If you’re a librarian or language arts teacher looking for tips and strategies to inspire reluctant readers and writers, you’ve come to the write place. In the box below, I’ve written a few tips I’ve developed over the years.
1. If you’re already reading stories aloud to reluctant readers, great. Try turning sections of the story into plays that the kids can act out. Find stories that have fun dialogue for the kids to read. Double cast your reluctant readers with a strong reader so they can perform the dialogue together.
2. Challenge the kids to a quiz show competition to answer skill-testing questions about the novel they just read. Build cooperation by having the kids compete in teams where strong readers are put together with reluctant readers.
3. The story behind the story often triggers the interest in books. Authors can talk about how they came up with the ideas, but you can also reveal your connections to your childhood favourites. Forge a personal connection between yourself and the book to give the kids context about what reading the book can do.

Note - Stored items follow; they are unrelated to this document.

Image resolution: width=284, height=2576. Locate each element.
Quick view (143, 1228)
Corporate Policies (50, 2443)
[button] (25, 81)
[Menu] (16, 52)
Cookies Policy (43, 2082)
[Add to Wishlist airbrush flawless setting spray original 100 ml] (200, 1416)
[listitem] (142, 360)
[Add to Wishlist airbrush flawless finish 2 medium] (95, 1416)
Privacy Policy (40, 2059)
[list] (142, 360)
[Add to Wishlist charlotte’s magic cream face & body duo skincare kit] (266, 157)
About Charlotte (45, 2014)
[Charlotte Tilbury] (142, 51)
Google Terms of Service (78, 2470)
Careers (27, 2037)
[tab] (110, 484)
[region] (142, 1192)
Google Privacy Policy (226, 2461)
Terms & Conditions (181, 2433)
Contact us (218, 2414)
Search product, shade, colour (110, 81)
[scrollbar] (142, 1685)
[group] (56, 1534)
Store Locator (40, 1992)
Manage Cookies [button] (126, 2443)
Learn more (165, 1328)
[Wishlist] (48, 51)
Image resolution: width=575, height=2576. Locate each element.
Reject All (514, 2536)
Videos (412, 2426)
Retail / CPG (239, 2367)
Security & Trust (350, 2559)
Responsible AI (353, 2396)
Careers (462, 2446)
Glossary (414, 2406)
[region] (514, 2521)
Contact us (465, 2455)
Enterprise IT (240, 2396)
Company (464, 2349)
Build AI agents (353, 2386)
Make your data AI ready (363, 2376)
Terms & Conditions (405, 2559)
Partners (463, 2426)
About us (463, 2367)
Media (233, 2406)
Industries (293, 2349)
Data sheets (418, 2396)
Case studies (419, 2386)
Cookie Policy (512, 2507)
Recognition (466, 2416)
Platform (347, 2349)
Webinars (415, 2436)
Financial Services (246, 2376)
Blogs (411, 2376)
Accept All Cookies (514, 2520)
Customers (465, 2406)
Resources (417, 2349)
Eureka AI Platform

1. My favourite game to play with division 2 students is Eyewitness, a writing exercise that illustrates how details can paint a picture. One kid leaves the room while another “steals” something from the front of the class. The other students are eyewitnesses who must describe the thief without pointing or using his or her name. You can adapt this exercise by getting the kids to write five sentences to describe their classmate and see how many sentences their friends need to guess the person.
2. If you’re working with younger students, try using props to spark stories. Use a stuffy as a character that can act out the kids’ stories. Alternatively, cover up the words from my picture book, True Story, and have the kids write their own version of the story based on the pictures.
3. Kids have an easier time writing dialogue than description. Invite reluctant writers to create a play, using dialogue. Then ease into the concept of narrative description by asking them to inject stage directions to give context to what the characters are saying.
1. If you want kids to deliver personal stories, create a safe environment for them to share their stories. The best way to do this is to open the unit by sharing a personal anecdote. You can talk about your childhood, family or pets, as long as the story is genuine and personal. Once the kids see that you can share, they will open up.
2. Some kids can’t stand the openness of creative stories. Give them a logic puzzle to solve instead. Offer the ending of the story and ask the kids to construct the steps that will take the protagonist to the final scene.
3. Writing a story is about being in the moment. Strip away the students’ self-consciousness by adding tasks to their writing time. My personal favourite is to give the kids between 3 and 6 words they have to work into their writing during a timed session. The words should reflect the genre (ie. scary words if the kids are writing suspense stories) to avoid any random story elements. When the kids focus on the words to incorporate, they dig deeper into the story.